Malcolm Gladwell, em seu livro Fora de Série, evidenciou a importância da preparação, seja qual for seu objetivo de vida: “…quando uma pessoa tem capacidade suficiente para ingressar em uma escola de alto nível, o que a distingue dos demais estudantes é seu grau de esforço. É exatamente isso”. Gladwell ilustra essa tendência com exemplos de casos reais e muitas pesquisas. Ele chega inclusive a propor, junto com o neurocientista Daniel Levitin, o número de horas de preparação necessárias para se atingir o grau de destreza pertinente a um expert de nível internacional – em qualquer área: 10 mil horas.

Bom, se nosso cérebro realmente contabiliza essas horas, eu não sei, mas a importância do treinamento, preparação e estudo é evidente em qualquer situação. Na China antiga, havia um termo coloquial para isso: Kung Fu (功夫 Gongfu). O termo não refere-se, originalmente, a uma luta, significa atingir o domínio supremo de alguma atividade por meio da prática e estudo.

Conhecer os obstáculos

Um fator sempre presente nesse assunto são as características hereditárias. Sobre isso, o pensador, médico e matemático Francis Galton (1869) tem uma boa e uma má notícia. A boa é que “podemos aprimorar nossas aptidões por meio de treinamento e aprendizado”. A ruim é que nossa hereditariedade “define os limites até os quais podemos desenvolver nossos talentos”. Mas não tire suas conclusões ainda, o debate “natureza-criação” é amplamente discutido até hoje e ainda não existe uma definição. Alguns contradizem Galton e entendem que todo bebê é uma “folha em branco”, todos nascem iguais. A maioria dos psicólogos, no entanto, reconhece que tanto natureza quanto criação são cruciais para o desenvolvimento humano e interagem de forma complexa. Além da genética, outros fatores influenciam o desenvolvimento, como o ambiente em que está inserido, as pessoas que convive e muitos outros obstáculos que devem ser conhecidos e administrados.

Definir estratégias

Como já disse em outros posts, gosto muito de estudar sobre diversos temas, o que não é tão fácil de administrar. Acabo perdendo o interesse em algumas coisas que estou estudando, pois surgem outros assuntos para disputar minha atenção, como falamos no post Dieta da Informação. A solução que encontrei foi fazer uma escala, alternando diariamente os temas, indo de economia nas segundas à física aos domingos. Ouço podcasts quando estou dirigindo ou fazendo exercícios, faço todos os cursos aderentes aos meus objetivos que conseguir e procuro sempre me manter atualizado. Parece coisa de maluco, mas funciona bem comigo. Entenda o que funciona melhor pra você e defina sua estratégia.

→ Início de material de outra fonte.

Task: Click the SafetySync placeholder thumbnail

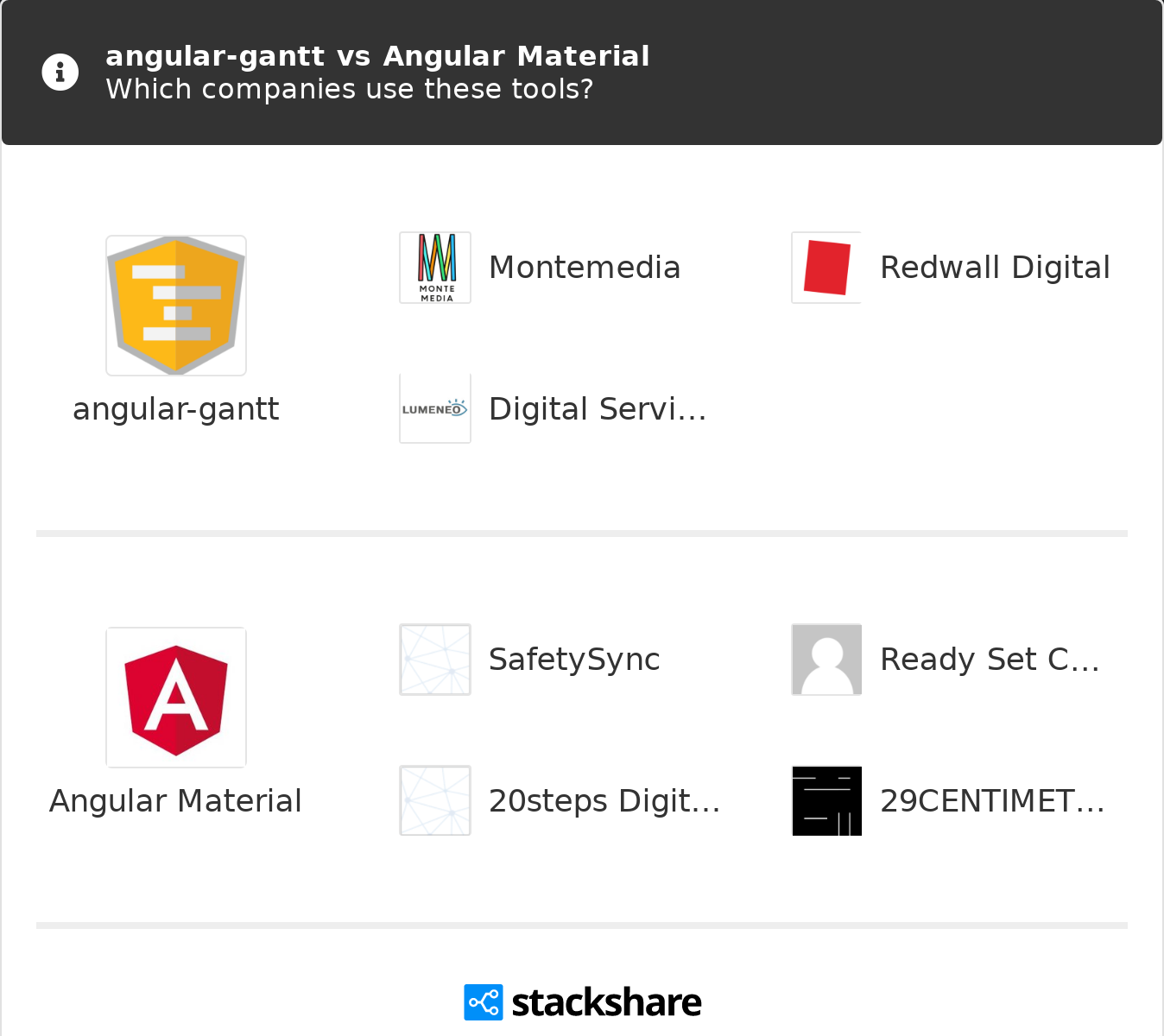Action: tap(434, 659)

Descobrir o que lhe motiva

Essa fome pelo saber pode não ter como objetivo a “obtenção de conhecimento, mas estar a par das novidades”. É o que propõe o psicólogo Serge Moscovivi, alegando que a busca por conhecimento trata-se de uma motivação muito mais social do que pessoal. É importante descobrir o que lhe motiva, entender se a teoria de Moscovivi condiz com sua realidade ou não. Use essa inquietação como motor para seu desenvolvimento.

Vimos que não é uma etapa tão fácil, cada um tem suas particularidades, mas, com certeza, vai valer a pena. Assuma as rédias da sua educação, não espere pelos outros.

Referências: Fora de Série, Malcolm Gladwell, 2008. Uma Nova História do Poder, David Priestland, 2014. O Livro da Psicologia, Diversos autores, 2012.